Some people are under the misconception that they can eat as much as they want and still lose fat on a low-carb diet. The truth is, you can lose *weight* without a caloric deficit on a low-carb diet, but you won’t lose *fat* without a caloric deficit. You absolutely must eat fewer calories than you are burning. On many low-carb diets you will naturally consume fewer calories. Ketosis tends to reduce the appetite, as does the limit on food choices.

How Many Grams of Carbohydrate Do You Need?

If you are like the average American, you probably need less than you are currently consuming. Excess calories from carbohydrates will cause you to store fat. Don’t consume more calories than you can use! Also remember that carbs are used for energy, so if you’re just sitting around all day you need a lot less carbs than someone who is active.

The brain is the only organ that continues to need some glucose, so let’s see how many grams of carbohydrates we need each day to maintain a healthy brain. The brain typically uses about 100 grams of carbohydrates per day, but this drops to about 40 grams after a couple of weeks on a low-carb diet. Keep in mind that some glucose is stored in the liver, in the form of glycogen, so the brain can utilize this for energy at first. The liver and the kidneys will also continue to produce glucose from some amino acids and other things as time progresses, and they will probably produce enough for you to survive. But to thrive, you will need to consume some carbohydrates.

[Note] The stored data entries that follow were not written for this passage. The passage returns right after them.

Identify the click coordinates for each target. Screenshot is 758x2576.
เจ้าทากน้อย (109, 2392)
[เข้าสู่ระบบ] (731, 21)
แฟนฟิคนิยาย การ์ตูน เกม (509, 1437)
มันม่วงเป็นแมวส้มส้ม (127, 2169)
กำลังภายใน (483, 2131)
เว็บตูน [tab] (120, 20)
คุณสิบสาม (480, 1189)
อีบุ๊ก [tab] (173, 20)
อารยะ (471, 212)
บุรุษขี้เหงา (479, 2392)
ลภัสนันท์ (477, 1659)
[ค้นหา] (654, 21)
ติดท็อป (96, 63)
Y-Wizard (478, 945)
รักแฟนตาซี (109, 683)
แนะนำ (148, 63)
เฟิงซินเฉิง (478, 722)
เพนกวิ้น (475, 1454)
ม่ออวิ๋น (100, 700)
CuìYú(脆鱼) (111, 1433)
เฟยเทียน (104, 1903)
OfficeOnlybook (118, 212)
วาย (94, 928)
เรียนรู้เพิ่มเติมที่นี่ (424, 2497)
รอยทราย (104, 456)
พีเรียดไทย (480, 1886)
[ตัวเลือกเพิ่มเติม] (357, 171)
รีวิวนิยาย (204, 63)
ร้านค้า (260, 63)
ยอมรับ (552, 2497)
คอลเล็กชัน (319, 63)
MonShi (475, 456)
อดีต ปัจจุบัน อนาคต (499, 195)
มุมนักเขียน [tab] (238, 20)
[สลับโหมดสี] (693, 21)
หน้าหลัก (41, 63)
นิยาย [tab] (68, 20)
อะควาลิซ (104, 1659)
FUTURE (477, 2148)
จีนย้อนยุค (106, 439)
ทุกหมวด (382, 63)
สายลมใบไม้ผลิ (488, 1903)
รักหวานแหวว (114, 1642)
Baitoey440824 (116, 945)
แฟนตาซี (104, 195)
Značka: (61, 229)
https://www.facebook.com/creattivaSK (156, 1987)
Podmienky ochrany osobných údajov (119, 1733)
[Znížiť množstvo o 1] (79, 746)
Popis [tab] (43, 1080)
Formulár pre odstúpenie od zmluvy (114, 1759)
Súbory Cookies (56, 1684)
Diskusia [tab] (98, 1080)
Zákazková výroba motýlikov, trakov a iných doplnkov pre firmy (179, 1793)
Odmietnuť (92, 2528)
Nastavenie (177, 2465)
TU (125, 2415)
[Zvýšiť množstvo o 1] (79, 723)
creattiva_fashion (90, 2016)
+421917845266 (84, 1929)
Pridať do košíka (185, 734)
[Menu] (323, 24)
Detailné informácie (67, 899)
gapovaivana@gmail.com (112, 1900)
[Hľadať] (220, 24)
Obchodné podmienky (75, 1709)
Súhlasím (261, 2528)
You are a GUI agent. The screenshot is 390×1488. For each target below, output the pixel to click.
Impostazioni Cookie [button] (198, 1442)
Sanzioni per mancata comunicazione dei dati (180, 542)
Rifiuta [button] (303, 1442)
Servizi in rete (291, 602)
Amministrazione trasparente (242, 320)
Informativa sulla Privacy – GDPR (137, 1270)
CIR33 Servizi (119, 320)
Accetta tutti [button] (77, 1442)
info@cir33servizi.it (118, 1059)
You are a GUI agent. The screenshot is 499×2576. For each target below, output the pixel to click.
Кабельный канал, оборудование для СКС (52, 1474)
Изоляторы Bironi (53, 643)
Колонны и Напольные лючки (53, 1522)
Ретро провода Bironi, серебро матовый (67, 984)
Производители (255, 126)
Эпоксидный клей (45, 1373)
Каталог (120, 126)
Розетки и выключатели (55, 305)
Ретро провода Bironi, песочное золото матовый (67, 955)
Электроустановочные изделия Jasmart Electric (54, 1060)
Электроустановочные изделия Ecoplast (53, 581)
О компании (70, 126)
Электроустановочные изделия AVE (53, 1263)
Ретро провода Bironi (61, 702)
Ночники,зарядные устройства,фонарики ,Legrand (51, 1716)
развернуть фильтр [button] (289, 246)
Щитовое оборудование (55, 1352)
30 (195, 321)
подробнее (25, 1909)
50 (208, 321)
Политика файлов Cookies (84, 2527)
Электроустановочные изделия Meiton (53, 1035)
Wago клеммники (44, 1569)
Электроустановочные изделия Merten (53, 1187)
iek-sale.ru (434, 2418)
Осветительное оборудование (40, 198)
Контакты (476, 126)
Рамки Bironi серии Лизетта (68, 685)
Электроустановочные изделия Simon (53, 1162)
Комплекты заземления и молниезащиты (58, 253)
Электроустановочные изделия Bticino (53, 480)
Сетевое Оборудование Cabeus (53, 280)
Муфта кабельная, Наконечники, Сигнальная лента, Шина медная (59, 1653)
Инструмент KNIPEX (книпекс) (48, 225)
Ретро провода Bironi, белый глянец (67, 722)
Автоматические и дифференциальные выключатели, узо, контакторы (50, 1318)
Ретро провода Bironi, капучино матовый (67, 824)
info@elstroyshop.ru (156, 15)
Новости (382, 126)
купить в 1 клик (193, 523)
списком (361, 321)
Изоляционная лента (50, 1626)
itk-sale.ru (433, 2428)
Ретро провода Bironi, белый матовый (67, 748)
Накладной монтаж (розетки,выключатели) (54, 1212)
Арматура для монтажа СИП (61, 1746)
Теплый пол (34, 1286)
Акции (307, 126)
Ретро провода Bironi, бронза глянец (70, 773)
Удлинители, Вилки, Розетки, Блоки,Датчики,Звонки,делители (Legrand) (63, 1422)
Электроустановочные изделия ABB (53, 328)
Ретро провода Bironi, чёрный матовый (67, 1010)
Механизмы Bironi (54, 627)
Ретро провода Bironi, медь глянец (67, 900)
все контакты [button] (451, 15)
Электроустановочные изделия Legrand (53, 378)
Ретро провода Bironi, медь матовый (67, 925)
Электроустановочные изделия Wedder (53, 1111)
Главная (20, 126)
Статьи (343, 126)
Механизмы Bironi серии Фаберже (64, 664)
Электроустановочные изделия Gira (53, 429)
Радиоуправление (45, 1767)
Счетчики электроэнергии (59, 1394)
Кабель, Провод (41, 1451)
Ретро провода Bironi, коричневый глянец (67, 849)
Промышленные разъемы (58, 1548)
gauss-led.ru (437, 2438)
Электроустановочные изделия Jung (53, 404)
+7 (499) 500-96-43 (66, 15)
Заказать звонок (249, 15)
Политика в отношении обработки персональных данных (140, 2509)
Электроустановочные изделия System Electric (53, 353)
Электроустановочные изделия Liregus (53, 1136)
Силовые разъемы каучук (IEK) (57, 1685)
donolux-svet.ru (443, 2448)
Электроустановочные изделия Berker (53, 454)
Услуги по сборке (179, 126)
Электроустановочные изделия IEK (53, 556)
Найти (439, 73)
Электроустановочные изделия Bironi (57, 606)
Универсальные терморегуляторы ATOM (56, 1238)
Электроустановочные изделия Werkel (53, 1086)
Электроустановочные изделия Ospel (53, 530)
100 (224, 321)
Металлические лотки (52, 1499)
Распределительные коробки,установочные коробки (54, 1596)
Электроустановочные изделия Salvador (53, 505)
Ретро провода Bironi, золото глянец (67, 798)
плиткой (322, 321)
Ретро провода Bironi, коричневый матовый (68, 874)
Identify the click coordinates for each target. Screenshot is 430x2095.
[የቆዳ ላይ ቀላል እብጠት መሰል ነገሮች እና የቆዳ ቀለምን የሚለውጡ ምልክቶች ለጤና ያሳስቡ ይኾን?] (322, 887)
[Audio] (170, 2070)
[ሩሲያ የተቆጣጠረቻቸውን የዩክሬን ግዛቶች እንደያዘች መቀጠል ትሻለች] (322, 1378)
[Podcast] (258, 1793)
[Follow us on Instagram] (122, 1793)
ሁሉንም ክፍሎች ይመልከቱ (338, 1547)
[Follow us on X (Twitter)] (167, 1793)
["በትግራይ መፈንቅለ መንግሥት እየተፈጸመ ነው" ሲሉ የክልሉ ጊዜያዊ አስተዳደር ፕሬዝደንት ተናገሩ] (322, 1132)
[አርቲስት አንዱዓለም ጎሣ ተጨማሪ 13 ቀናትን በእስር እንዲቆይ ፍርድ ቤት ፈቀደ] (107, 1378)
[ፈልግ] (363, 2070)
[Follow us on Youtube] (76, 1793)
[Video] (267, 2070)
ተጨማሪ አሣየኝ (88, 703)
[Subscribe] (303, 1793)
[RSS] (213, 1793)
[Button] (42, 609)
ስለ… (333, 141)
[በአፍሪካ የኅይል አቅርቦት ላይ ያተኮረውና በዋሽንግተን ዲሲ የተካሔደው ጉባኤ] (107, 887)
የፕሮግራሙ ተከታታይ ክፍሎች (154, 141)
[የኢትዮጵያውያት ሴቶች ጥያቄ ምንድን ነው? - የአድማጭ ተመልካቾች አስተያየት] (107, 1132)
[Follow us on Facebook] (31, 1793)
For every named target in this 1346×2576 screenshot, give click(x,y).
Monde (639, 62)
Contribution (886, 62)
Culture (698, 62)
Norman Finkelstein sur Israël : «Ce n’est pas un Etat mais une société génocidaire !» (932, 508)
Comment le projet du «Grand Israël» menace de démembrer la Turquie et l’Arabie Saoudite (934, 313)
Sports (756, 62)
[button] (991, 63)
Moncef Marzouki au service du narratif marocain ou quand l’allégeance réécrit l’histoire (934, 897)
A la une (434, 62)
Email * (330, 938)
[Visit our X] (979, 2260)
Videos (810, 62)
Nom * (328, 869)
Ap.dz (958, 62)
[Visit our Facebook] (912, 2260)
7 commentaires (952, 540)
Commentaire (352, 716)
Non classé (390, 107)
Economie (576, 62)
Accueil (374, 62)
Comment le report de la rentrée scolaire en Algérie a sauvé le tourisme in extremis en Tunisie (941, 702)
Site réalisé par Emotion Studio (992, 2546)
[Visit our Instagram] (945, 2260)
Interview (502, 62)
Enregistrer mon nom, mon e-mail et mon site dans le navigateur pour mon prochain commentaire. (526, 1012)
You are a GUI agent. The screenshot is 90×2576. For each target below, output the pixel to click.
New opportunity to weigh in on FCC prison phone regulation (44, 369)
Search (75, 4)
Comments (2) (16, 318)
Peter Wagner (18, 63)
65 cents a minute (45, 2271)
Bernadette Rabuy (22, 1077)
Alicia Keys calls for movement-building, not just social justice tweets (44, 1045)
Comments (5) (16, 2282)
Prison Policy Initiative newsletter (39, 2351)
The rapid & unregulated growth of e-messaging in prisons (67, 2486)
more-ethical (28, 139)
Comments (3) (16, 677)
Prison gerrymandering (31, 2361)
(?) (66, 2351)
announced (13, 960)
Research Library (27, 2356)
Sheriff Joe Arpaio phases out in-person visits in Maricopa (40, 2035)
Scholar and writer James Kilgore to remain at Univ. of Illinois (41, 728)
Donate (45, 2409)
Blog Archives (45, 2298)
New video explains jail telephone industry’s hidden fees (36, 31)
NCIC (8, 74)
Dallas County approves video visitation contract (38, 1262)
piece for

Carbohydrate needs vary, especially with the activity level of the individual. The average person can safely consume 100 grams of carbohydrate per day, or more, and still lose weight if a caloric deficit is achieved. In order to ensure that the weight loss is primarily fat, however, and that muscle is spared, the individual should consume significantly less carbohydrates than that, while eating enough protein and doing resistance exercises to signal to the body that the muscle is needed. By consuming less than 30 grams of carbohydrate per day, and maintaining a caloric deficit by eating less and exercising more, one can expect to lose a significant amount of fat.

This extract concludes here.